World TB Day 2026: Working together to end tuberculosis (Guest blog)
Tuberculosis (TB) remains the world’s deadliest infectious diseases. Not only do more than 10 million people fall ill with it every year, increasing drug resistance, and movement of populations due to climate change, conflicts and adversities are hampering efforts to change the trajectory of the disease towards its elimination. While TB disproportionately affects lower-income countries, its impact is increasingly felt within the EU through migration, strained health services and supply interruptions. TB is a global challenge that demands coordinated global solutions — and on World TB Day we stand with the global TB community to say: yes, we can end TB!
But, how are we doing this? At GSK, we are committed to transforming how TB is prevented and treated, and the tools to work toward new options. Working with European Federation of Pharmaceutical Industries and Associations (EFPIA), global funders and public-health partners, we pool scientific expertise and long-standing global health commitments to speed up innovations to reach the people and communities who need them most.
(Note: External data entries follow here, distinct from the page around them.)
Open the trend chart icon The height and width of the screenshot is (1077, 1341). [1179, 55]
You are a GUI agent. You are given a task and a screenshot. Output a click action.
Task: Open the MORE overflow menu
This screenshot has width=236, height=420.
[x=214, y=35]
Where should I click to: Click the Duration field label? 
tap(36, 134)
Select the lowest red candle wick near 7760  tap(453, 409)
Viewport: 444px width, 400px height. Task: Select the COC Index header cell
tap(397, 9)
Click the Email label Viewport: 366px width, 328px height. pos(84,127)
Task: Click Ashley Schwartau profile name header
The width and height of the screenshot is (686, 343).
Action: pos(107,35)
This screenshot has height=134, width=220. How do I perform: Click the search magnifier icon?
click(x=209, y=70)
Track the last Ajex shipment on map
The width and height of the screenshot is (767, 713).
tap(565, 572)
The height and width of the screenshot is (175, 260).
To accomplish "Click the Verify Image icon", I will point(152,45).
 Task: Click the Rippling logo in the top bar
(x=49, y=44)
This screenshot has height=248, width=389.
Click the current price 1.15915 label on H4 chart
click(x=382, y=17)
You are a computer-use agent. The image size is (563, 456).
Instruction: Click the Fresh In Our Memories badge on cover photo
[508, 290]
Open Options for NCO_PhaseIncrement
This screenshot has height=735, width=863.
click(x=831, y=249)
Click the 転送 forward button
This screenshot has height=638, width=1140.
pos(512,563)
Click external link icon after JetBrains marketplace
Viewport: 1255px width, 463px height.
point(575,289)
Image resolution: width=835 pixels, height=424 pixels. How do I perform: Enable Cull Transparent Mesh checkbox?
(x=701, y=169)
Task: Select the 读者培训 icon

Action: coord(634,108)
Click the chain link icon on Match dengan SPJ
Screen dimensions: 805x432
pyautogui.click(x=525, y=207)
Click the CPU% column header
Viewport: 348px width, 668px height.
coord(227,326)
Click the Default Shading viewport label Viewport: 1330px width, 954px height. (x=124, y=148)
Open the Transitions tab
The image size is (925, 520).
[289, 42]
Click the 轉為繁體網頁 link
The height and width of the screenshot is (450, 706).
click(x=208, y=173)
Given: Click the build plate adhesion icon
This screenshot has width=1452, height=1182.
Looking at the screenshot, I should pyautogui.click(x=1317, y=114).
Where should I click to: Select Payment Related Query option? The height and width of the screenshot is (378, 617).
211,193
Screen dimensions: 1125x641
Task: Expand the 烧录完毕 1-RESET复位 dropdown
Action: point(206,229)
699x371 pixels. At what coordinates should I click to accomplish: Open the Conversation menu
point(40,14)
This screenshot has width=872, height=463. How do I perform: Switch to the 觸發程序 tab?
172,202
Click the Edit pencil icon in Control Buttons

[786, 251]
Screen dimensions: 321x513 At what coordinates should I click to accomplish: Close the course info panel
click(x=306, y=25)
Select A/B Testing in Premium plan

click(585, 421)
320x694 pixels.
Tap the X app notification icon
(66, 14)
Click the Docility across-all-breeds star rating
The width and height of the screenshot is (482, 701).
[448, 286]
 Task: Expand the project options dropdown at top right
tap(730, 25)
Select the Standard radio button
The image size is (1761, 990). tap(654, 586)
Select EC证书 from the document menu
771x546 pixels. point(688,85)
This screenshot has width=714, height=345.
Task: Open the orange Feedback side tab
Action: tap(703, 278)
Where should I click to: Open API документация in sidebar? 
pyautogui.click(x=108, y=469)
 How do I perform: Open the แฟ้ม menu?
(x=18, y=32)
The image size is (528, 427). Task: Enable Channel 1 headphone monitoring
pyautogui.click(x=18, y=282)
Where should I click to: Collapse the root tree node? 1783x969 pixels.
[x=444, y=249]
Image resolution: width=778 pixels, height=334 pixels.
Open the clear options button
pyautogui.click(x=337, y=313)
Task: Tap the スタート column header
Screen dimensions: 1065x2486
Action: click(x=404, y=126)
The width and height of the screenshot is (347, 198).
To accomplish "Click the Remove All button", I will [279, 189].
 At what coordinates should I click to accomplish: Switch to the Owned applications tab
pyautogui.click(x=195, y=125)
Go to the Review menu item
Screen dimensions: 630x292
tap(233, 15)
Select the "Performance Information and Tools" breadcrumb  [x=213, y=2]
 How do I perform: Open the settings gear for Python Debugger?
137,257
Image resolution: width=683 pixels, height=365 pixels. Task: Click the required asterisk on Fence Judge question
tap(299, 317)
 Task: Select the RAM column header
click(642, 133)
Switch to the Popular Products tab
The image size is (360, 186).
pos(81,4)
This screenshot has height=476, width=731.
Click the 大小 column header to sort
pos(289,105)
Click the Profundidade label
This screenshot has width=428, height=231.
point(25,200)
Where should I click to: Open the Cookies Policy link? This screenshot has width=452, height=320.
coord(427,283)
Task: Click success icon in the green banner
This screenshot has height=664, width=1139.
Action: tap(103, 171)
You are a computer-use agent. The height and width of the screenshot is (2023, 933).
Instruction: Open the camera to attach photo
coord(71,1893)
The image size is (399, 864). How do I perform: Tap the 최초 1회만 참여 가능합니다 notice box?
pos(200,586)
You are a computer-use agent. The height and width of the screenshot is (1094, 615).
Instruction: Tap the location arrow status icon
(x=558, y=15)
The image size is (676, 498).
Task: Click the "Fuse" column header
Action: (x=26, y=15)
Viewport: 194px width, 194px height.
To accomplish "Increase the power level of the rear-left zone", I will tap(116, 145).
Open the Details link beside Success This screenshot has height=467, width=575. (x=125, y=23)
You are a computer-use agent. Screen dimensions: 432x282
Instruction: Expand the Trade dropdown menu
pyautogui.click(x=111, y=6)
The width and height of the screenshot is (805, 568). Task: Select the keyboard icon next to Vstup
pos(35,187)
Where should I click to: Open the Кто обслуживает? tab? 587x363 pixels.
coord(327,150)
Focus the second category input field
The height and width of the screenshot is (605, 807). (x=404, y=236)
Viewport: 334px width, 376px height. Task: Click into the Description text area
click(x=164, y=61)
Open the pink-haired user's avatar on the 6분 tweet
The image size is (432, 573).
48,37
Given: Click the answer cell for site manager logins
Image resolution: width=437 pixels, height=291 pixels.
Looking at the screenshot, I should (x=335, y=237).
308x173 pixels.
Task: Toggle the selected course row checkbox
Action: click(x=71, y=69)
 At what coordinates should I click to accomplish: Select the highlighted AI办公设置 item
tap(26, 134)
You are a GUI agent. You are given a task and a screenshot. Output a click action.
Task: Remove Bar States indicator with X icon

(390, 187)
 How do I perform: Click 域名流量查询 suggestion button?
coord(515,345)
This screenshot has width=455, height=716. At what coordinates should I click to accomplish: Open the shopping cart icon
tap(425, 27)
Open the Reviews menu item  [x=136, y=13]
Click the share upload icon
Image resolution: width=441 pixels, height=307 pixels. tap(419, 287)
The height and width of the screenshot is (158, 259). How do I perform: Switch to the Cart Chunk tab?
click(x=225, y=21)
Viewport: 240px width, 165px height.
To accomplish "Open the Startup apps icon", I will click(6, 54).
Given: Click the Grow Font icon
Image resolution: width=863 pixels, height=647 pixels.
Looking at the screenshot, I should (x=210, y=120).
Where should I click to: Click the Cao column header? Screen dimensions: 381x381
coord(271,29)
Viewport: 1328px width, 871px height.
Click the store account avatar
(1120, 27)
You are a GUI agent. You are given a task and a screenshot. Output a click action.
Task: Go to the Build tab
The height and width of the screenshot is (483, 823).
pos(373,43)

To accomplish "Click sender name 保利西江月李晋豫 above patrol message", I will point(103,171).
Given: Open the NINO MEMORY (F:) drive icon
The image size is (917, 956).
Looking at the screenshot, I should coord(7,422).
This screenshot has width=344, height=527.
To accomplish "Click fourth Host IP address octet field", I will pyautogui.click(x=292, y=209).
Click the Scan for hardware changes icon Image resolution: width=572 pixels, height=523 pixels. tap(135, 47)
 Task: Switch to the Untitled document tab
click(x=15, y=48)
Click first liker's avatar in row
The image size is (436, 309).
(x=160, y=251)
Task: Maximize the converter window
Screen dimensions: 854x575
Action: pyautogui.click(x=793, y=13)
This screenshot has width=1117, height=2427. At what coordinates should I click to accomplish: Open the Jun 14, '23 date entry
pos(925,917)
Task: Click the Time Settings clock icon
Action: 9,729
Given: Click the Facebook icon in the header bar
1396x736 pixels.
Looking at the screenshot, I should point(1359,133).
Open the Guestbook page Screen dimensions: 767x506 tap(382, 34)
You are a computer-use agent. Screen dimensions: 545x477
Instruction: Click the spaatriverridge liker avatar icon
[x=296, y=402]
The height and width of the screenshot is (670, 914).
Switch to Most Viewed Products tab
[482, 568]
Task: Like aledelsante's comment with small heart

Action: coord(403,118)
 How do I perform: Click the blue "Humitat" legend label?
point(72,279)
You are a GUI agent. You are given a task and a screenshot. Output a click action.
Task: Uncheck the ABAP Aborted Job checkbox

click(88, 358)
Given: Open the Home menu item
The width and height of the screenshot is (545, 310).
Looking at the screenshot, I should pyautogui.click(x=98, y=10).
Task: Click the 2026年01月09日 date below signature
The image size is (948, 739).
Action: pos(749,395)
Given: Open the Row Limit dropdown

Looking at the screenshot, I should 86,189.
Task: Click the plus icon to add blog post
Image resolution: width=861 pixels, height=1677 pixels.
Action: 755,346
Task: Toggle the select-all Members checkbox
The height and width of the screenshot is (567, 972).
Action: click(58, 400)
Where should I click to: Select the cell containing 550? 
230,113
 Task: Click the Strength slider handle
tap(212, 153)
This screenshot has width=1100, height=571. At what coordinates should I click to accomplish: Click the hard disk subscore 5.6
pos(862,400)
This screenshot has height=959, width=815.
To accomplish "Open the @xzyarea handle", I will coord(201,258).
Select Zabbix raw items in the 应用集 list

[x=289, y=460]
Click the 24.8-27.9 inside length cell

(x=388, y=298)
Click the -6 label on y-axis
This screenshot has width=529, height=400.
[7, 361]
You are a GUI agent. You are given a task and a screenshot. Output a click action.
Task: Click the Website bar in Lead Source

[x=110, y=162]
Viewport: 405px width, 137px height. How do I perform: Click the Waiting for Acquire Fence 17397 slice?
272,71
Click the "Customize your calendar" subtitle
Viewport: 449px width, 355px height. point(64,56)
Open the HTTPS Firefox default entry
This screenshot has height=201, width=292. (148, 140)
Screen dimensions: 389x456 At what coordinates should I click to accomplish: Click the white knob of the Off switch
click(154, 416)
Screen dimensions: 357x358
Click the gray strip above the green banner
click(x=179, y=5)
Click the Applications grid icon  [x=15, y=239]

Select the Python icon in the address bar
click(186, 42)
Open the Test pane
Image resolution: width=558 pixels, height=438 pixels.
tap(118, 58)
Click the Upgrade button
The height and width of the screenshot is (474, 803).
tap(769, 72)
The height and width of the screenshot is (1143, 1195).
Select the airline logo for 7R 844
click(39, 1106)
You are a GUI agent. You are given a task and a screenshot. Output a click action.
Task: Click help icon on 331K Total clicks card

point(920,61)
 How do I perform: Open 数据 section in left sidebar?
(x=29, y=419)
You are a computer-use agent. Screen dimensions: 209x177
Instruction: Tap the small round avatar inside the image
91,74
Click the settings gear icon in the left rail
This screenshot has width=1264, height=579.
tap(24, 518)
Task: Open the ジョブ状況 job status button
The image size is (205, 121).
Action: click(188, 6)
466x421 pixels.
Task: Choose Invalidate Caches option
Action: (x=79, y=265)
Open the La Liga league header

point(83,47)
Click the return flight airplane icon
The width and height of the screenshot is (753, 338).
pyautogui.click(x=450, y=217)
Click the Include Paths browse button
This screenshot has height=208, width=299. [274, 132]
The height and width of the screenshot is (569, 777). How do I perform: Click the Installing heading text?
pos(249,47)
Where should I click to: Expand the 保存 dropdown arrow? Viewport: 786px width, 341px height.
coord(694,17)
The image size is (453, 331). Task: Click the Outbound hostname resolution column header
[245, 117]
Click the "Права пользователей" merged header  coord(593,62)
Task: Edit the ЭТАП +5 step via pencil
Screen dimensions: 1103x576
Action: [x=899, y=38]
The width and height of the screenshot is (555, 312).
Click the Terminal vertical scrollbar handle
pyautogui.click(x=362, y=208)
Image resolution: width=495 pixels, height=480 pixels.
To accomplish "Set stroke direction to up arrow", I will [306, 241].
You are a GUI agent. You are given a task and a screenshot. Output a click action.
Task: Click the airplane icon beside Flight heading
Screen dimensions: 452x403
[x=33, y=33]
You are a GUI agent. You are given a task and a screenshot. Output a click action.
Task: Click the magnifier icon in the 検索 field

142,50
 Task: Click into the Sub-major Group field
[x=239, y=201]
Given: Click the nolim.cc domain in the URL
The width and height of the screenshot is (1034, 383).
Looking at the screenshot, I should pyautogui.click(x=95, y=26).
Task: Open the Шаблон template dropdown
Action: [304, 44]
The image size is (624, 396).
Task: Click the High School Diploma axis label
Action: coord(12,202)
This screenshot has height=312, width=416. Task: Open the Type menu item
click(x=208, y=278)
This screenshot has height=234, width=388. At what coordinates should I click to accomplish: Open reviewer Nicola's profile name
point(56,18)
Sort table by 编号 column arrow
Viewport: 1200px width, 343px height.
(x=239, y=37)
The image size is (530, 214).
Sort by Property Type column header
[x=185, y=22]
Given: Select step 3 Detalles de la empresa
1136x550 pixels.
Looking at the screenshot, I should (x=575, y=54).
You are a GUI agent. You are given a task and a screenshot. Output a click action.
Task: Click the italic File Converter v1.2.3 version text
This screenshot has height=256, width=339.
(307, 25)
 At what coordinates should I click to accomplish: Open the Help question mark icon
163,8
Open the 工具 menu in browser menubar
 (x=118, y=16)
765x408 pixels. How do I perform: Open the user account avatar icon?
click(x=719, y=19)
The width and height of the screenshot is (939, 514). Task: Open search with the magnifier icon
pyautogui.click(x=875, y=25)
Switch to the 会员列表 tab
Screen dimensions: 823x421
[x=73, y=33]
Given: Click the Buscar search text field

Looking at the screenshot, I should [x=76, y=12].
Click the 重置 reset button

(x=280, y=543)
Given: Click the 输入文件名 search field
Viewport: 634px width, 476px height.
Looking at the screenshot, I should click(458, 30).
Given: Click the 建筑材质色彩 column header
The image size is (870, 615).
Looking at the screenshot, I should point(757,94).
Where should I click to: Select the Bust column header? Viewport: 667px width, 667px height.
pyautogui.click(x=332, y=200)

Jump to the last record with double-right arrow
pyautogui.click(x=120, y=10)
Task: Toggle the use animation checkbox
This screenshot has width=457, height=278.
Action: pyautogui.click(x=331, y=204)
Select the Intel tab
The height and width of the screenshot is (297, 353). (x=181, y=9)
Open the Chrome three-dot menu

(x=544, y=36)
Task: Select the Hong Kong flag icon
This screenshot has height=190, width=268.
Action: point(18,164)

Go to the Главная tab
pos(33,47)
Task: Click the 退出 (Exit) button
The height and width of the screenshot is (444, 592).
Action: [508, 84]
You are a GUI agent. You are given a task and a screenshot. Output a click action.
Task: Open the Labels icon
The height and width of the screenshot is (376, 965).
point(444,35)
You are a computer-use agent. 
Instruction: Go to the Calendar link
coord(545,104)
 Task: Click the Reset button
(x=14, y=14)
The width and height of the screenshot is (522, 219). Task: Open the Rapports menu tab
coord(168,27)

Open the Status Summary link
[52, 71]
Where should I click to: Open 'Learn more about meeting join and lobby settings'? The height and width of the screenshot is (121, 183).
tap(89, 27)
Thanks to the EU and EFPIA that funded IMI AMR Accelerator, and to the European and Developing Countries Clinical Trials Partnership (EDCTP), networks of collaborators across biopharma and biotech companies, subject matter experts, academic institutions and private public partnerships have come together. These organisations are working toward a common objective: to discover and develop novel treatments for TB and, importantly, for multi-drug-resistant TB, where more effective, better tolerated and affordable treatments are required to help end TB.
Here are just some of the prominent TB projects within the IMI AMR accelerator:
- ERA4TB — a public–private consortium focused on the discovery of novel pre-clinical candidates that are progressed to Phase 1 to deliver multiples compounds ready to enter Phase 2 studies in TB patients. This large consortium of more than 30 partners brought together multiple EFPIA companies like Janssen, GSK and associated partners like Gates Foundation, TB Alliance amongst others.
- TRIC‑TB — a bilateral collaboration between GSK and BioVersys delivering a candidate regimen now entering late-stage clinical studies.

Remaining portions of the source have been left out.